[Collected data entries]
+++

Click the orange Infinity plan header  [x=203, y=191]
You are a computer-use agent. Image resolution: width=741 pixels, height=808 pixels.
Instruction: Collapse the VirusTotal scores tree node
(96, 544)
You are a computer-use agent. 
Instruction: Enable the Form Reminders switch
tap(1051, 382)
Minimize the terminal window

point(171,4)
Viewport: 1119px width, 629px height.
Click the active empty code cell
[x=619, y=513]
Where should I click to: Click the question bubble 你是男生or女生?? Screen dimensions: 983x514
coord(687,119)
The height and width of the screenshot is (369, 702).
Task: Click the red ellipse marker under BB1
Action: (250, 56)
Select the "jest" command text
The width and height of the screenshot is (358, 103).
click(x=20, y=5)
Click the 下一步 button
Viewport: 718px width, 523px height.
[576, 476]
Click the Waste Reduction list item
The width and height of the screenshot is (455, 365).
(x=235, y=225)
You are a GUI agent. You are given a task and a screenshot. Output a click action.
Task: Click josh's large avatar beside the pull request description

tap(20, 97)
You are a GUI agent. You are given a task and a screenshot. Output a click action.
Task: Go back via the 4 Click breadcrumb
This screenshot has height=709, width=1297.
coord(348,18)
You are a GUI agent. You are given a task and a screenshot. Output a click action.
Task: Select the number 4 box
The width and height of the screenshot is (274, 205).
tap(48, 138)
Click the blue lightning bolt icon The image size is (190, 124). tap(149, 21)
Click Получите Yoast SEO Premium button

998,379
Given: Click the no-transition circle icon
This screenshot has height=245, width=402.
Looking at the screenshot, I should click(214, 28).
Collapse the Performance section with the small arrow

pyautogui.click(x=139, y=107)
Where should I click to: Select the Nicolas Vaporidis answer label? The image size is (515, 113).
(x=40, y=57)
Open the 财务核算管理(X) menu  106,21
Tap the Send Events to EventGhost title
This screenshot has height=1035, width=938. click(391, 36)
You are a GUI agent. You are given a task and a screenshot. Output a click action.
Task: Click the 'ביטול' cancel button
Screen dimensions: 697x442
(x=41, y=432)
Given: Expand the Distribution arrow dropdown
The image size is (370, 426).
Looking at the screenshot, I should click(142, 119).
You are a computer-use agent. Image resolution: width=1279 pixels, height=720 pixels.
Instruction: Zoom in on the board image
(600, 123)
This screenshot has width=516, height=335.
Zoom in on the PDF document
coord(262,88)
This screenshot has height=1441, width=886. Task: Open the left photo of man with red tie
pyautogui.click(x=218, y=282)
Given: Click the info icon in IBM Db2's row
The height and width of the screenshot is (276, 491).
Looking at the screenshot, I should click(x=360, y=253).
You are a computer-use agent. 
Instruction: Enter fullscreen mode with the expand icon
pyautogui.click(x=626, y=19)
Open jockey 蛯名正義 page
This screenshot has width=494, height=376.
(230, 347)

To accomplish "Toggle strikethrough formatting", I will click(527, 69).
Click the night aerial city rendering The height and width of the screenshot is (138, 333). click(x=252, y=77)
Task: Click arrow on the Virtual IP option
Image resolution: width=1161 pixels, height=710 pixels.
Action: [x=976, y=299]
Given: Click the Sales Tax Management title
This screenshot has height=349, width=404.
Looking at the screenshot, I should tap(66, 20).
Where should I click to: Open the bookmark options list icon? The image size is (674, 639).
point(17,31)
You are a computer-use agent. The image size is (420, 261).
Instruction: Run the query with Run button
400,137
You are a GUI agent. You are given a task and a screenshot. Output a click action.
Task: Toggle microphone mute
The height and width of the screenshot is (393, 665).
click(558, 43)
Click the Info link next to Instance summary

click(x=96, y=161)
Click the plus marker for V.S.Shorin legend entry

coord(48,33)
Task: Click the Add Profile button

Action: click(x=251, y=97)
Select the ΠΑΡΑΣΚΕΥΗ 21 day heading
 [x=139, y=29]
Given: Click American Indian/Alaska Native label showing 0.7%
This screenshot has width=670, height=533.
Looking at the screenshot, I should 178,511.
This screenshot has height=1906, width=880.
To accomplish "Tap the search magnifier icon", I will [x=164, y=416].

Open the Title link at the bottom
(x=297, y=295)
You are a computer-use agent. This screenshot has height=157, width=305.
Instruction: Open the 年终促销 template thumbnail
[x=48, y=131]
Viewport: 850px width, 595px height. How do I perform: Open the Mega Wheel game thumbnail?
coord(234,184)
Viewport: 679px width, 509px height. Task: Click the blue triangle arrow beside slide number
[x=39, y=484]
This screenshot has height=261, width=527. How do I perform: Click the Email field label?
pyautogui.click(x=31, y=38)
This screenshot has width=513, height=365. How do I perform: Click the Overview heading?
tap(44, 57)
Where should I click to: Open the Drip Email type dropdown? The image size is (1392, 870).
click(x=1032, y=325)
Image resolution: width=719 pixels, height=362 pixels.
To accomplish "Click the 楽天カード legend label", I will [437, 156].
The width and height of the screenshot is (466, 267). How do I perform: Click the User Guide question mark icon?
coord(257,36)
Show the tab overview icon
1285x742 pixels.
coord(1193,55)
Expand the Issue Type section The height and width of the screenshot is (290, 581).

+++

▶ _EXERCISE GOAL_
Each line above with the word "will" must be returned.

▶ _RESPONSE TO THIS EXERCISE_
To accomplish "Toggle strikethrough formatting", I will click(527, 69).
To accomplish "Tap the search magnifier icon", I will [x=164, y=416].
To accomplish "Click the 楽天カード legend label", I will [437, 156].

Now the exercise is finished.